Woodson contended that the teaching of black history was essential to ensure the physical and intellectual well-being of the race.  He said, “if a race has no history, it has no tradition; and it becomes negligible in the thought of the world.”  The week was celebrated annually; and 50 years later, as part of the Bi-Centennial Celebrations in the U.S., it was officially expanded to “Black History Month”.  In 1976, President Gerald Ford, urged Americans to seize the opportunity to honour the too often neglected accomplishments of Black Americans in every area of endeavour throughout history.

In Canada, the first official recognition came in the early 1950’s, when the Canadian Negro Women’s Association successfully petitioned the Toronto City Council to acknowledge the week.  It was not until the late 1970’s that the Ontario Black History Society lobbied the Council to declare February be known as “Black History Month”.

Ontario provincial recognition came in 1993 when Lieutenant Governor, Hal Jackman, issued a proclamation naming the month of February, “Black History Month” in Ontario. “A time to celebrate uniqueness, vitality, and the continuing contributions of the Black Community in Ontario.

National Recognition followed on December 14, 1995, when Jean Augustine, the Parliamentary Secretary to the Prime Minister, requested and received unanimous agreement of the House of Commons Motion.

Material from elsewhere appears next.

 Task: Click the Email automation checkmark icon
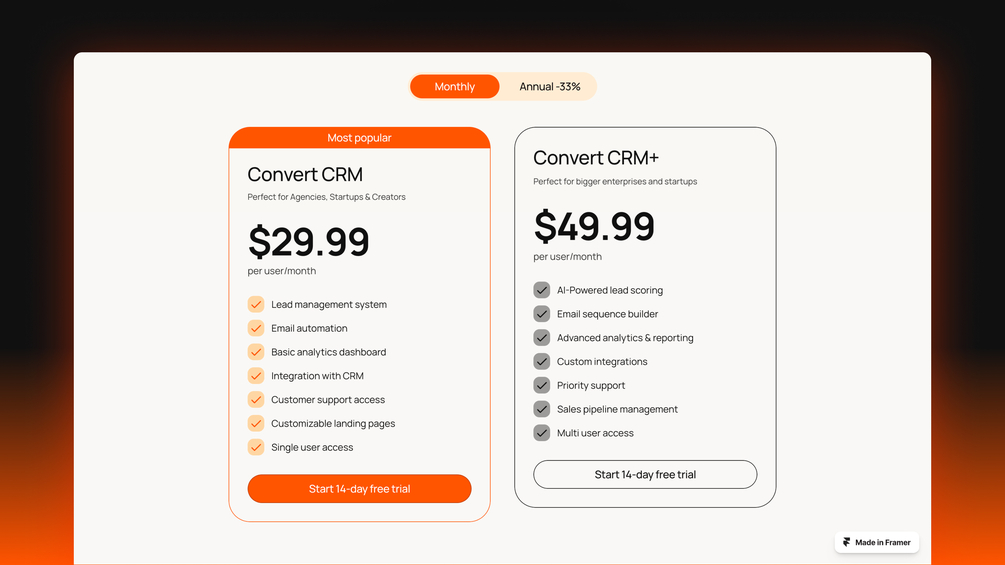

“That this House take note of the important contribution of Black Canadians to the settlement, growth and development of Canada, and the diversity of the black community in Canada, and its importance to the history of this country, and recognize February as Black History Month.”

Black History in Canada is a very rich history and a vital part of Canadian history.  I personally think Black History Month is important and will continue to be as long as racism and discrimination exists in our society. We need the opportunity to counter all the negative images and stereotypes of blacks often portrayed in the media.

Our young people need to be made aware of the strong positive role models that existed then and now, to help them become confident and believe in themselves.  And I strongly believe that we should continue to highlight all the positive contributions of blacks in Canada from the past, present, and in the future.

Black History Month is a great vehicle to possibly change people’s perception to a much more positive one, when they think of black people in general in our communities.  That said, I leave you all to contemplate for yourselves the relevance of “Black History Month”.


Written by Ron Nicholson,

                  British Columbia Awareness Society, Victoria, B.C.

Forth Generation Canadian whose Great-grandfather, Adam Nicholson,

Was a traveller on the Underground Railroad.